[[ DATASET RECORDS, beginning ]]

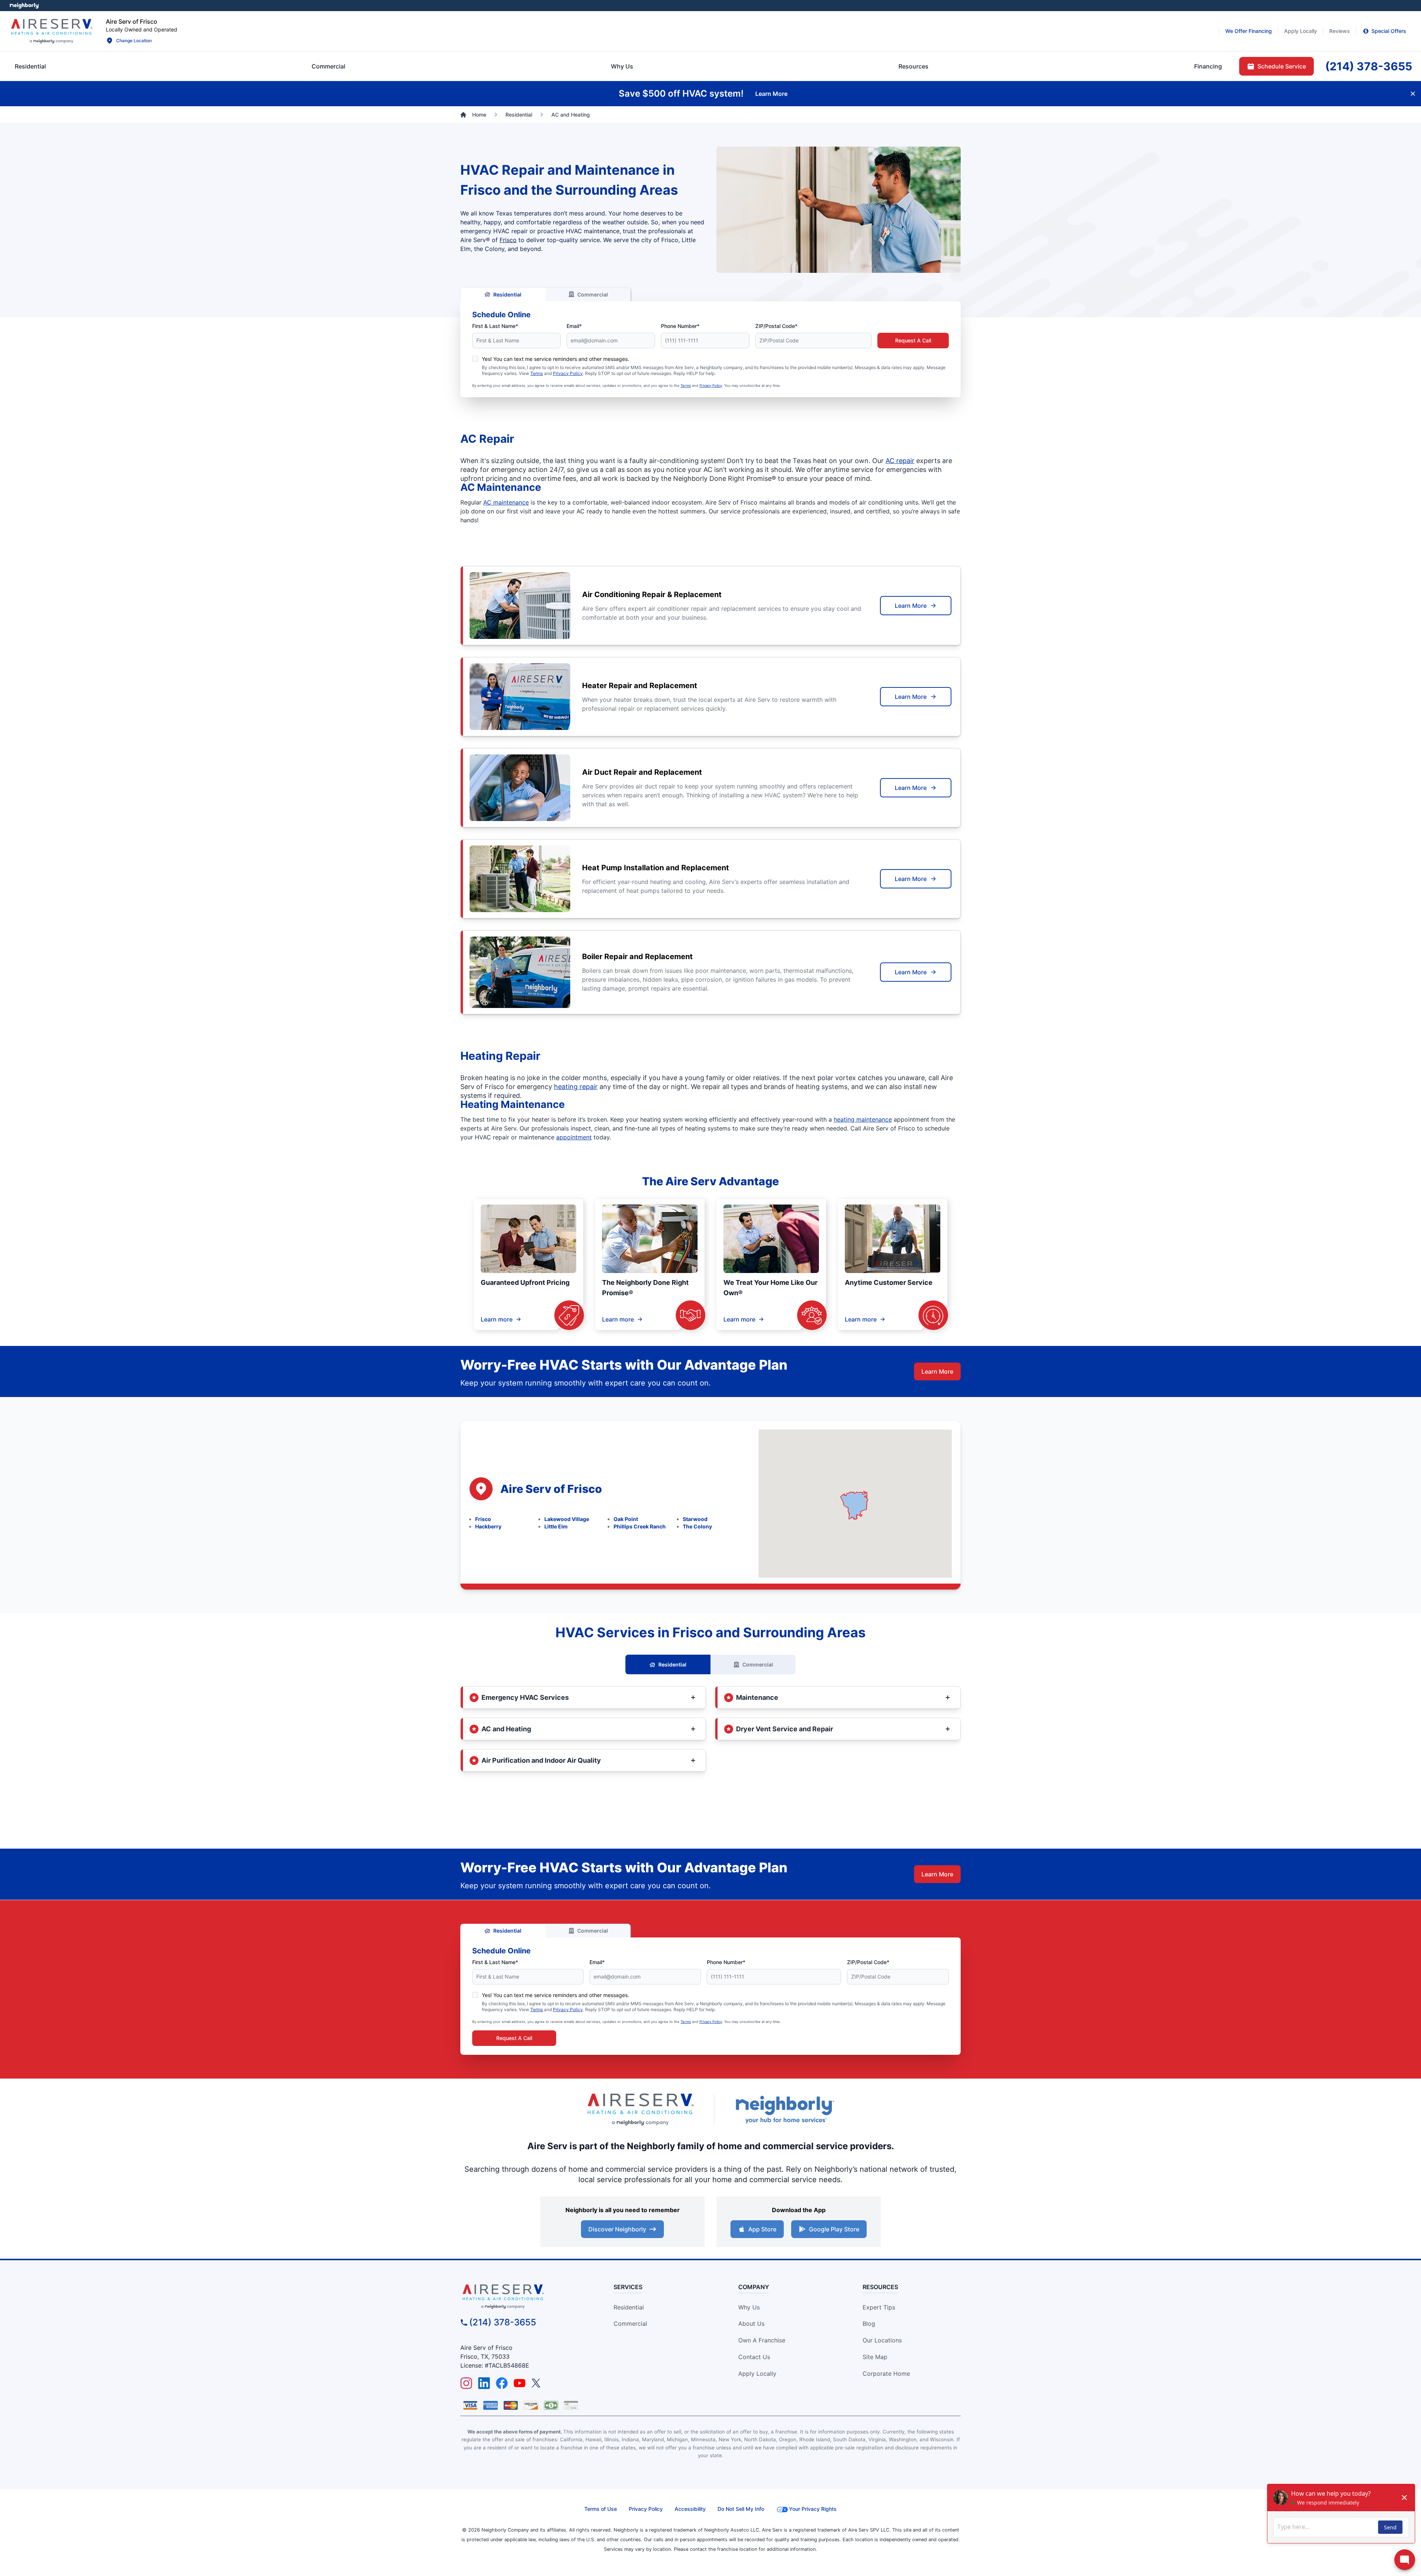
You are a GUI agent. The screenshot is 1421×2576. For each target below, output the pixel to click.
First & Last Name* (495, 326)
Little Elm (556, 1526)
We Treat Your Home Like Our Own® (770, 1288)
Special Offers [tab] (1388, 31)
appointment (574, 1137)
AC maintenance (506, 502)
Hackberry (488, 1526)
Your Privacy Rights (813, 2509)
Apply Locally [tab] (1300, 31)
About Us (751, 2323)
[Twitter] (537, 2383)
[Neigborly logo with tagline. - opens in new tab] (784, 2109)
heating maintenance (863, 1119)
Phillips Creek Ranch (640, 1526)
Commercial (592, 294)
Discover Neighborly (617, 2229)
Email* (574, 326)
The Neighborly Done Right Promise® (645, 1288)
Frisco (508, 240)
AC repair (900, 461)
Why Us (749, 2307)
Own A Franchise (761, 2340)
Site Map (875, 2357)
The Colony (697, 1526)
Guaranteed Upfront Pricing (525, 1282)
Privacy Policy (568, 373)
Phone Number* (680, 326)
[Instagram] (466, 2383)
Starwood (695, 1519)
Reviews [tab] (1339, 31)
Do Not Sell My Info (741, 2509)
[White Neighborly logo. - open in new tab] (24, 5)
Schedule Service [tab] (1281, 66)
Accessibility (690, 2509)
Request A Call (913, 340)
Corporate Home (886, 2373)
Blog (869, 2323)
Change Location (134, 40)
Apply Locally (757, 2373)
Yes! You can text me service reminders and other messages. (555, 359)
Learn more (497, 1319)
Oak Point (626, 1519)
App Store (762, 2229)
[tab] (622, 66)
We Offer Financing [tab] (1248, 31)
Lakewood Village (566, 1519)
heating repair (576, 1087)
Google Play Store (834, 2229)
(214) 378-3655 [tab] (1368, 66)
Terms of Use (600, 2509)
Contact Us (754, 2357)
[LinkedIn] (484, 2383)
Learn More (911, 605)
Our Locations (882, 2340)
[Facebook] (502, 2383)
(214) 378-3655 (502, 2322)
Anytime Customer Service (889, 1282)
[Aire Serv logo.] (51, 31)
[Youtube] (519, 2383)
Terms (536, 373)
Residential (507, 294)
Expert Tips (879, 2307)
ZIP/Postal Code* (776, 326)
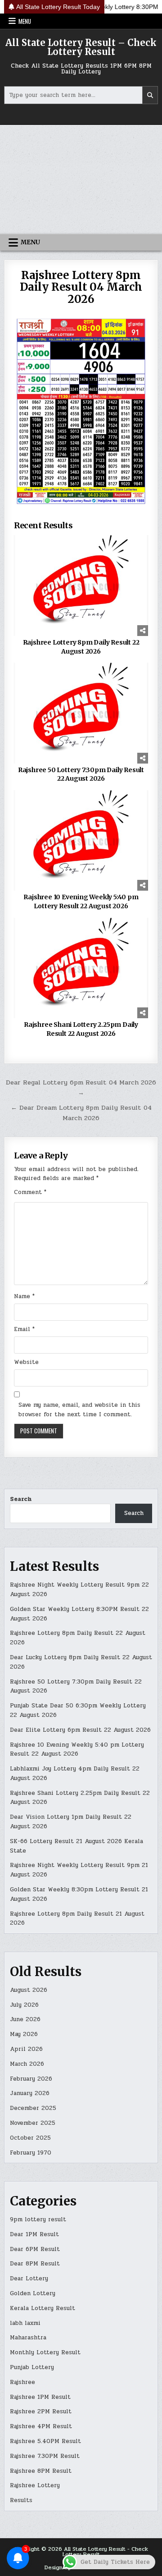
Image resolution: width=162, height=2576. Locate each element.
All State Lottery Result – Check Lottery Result (81, 47)
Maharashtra (28, 2337)
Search (21, 1499)
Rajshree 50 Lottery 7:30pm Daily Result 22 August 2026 (81, 774)
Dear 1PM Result (34, 2234)
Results (21, 2500)
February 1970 (30, 2152)
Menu (24, 21)
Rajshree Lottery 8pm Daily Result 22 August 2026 (81, 646)
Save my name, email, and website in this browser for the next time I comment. (79, 1409)
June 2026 (25, 2019)
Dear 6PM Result (35, 2249)
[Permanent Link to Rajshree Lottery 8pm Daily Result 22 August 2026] (81, 585)
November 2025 (32, 2123)
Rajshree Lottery (35, 2485)
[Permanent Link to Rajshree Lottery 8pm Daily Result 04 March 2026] (81, 411)
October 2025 (30, 2137)
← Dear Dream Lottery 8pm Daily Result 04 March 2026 (81, 1113)
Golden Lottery (32, 2293)
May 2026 (24, 2034)
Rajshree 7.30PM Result (45, 2456)
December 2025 (33, 2108)
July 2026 (24, 2004)
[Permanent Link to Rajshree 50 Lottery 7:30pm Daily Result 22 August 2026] (81, 713)
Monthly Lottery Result (45, 2352)
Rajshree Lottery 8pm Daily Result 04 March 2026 (81, 287)
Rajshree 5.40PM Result (45, 2441)
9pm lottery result (38, 2219)
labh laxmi (25, 2323)
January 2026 (30, 2093)
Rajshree (22, 2382)
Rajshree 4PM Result (41, 2426)
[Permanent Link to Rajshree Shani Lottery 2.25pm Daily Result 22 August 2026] (81, 968)
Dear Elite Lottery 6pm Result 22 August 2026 (80, 1729)
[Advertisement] (81, 179)
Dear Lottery (29, 2278)
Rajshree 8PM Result (41, 2470)
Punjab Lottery (32, 2367)
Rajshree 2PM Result (41, 2411)
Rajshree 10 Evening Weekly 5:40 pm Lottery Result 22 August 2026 (80, 901)
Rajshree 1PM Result (40, 2397)
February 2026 (31, 2078)
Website (26, 1362)
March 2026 (27, 2063)
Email (24, 1329)
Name (24, 1296)
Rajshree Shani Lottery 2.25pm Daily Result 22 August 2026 (81, 1029)
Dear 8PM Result (35, 2263)
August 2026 (28, 1990)
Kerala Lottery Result (42, 2308)
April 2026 (26, 2049)
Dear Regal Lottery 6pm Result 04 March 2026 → (81, 1087)
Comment (30, 1192)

[[ DATASET RECORDS, end ]]

> THE TASK: Reproduce the material exactly. Pictures stay out.

> EXERCISE RESULT:
You are a GUI agent. The screenshot is 1421×2576. For each target below, output the pixel to click.
First & Last Name* (495, 326)
Little Elm (556, 1526)
We Treat Your Home Like Our Own® (770, 1288)
Special Offers [tab] (1388, 31)
appointment (574, 1137)
AC maintenance (506, 502)
Hackberry (488, 1526)
Your Privacy Rights (813, 2509)
Apply Locally [tab] (1300, 31)
About Us (751, 2323)
[Twitter] (537, 2383)
[Neigborly logo with tagline. - opens in new tab] (784, 2109)
heating maintenance (863, 1119)
Phillips Creek Ranch (640, 1526)
Commercial (592, 294)
Discover Neighborly (617, 2229)
Email* (574, 326)
The Neighborly Done Right Promise® (645, 1288)
Frisco (508, 240)
AC repair (900, 461)
Why Us (749, 2307)
Own A Franchise (761, 2340)
Site Map (875, 2357)
The Colony (697, 1526)
Guaranteed Upfront Pricing (525, 1282)
Privacy Policy (568, 373)
Phone Number* (680, 326)
[Instagram] (466, 2383)
Starwood (695, 1519)
Reviews [tab] (1339, 31)
Do Not Sell My Info (741, 2509)
[White Neighborly logo. - open in new tab] (24, 5)
Schedule Service [tab] (1281, 66)
Accessibility (690, 2509)
Request A Call (913, 340)
Corporate Home (886, 2373)
Blog (869, 2323)
Change Location (134, 40)
Apply Locally (757, 2373)
Yes! You can text me service reminders and other messages. (555, 359)
Learn more (497, 1319)
Oak Point (626, 1519)
App Store (762, 2229)
[tab] (622, 66)
We Offer Financing [tab] (1248, 31)
Lakewood Village (566, 1519)
heating repair (576, 1087)
Google Play Store (834, 2229)
(214) 378-3655 [tab] (1368, 66)
Terms of Use (600, 2509)
Contact Us (754, 2357)
[LinkedIn] (484, 2383)
Learn More (911, 605)
Our Locations (882, 2340)
[Facebook] (502, 2383)
(214) 378-3655 (502, 2322)
Anytime Customer Service (889, 1282)
[Aire Serv logo.] (51, 31)
[Youtube] (519, 2383)
Terms (536, 373)
Residential (507, 294)
Expert Tips (879, 2307)
ZIP/Postal Code* (776, 326)
Image resolution: width=162, height=2576. Locate each element.
All State Lottery Result – Check Lottery Result (81, 47)
Maharashtra (28, 2337)
Search (21, 1499)
Rajshree 50 Lottery 7:30pm Daily Result 22 August 2026 (81, 774)
Dear 1PM Result (34, 2234)
Results (21, 2500)
February 1970 (30, 2152)
Menu (24, 21)
Rajshree Lottery 8pm Daily Result 22 August 2026 (81, 646)
Save my name, email, and website in this browser for the next time I comment. (79, 1409)
June 2026 (25, 2019)
Dear 6PM Result (35, 2249)
[Permanent Link to Rajshree Lottery 8pm Daily Result 22 August 2026] (81, 585)
November 2025 (32, 2123)
Rajshree Lottery (35, 2485)
[Permanent Link to Rajshree Lottery 8pm Daily Result 04 March 2026] (81, 411)
October 2025 (30, 2137)
← Dear Dream Lottery 8pm Daily Result 04 March 2026 (81, 1113)
Golden Lottery (32, 2293)
May 2026 (24, 2034)
Rajshree 7.30PM Result (45, 2456)
December 2025 (33, 2108)
July 2026 (24, 2004)
[Permanent Link to Rajshree 50 Lottery 7:30pm Daily Result 22 August 2026] (81, 713)
Monthly Lottery Result (45, 2352)
Rajshree Lottery 8pm Daily Result 04 March 2026 (81, 287)
Rajshree 5.40PM Result (45, 2441)
9pm lottery result (38, 2219)
labh laxmi (25, 2323)
January 2026 (30, 2093)
Rajshree (22, 2382)
Rajshree 4PM Result (41, 2426)
[Permanent Link to Rajshree Shani Lottery 2.25pm Daily Result 22 August 2026] (81, 968)
Dear Elite Lottery 6pm Result 22 August 2026 (80, 1729)
[Advertisement] (81, 179)
Dear Lottery (29, 2278)
Rajshree 8PM Result (41, 2470)
Punjab Lottery (32, 2367)
Rajshree 2PM Result (41, 2411)
Rajshree 10 Evening Weekly 5:40 pm Lottery Result 22 August 2026 (80, 901)
Rajshree 1PM Result (40, 2397)
February 2026 (31, 2078)
Website (26, 1362)
March 2026 (27, 2063)
Email (24, 1329)
Name (24, 1296)
Rajshree Shani Lottery 2.25pm Daily Result 22 August 2026 (81, 1029)
Dear 8PM Result (35, 2263)
August 2026 (28, 1990)
Kerala Lottery Result (42, 2308)
April 2026 (26, 2049)
Dear Regal Lottery 6pm Result 04 March 2026 → (81, 1087)
Comment (30, 1192)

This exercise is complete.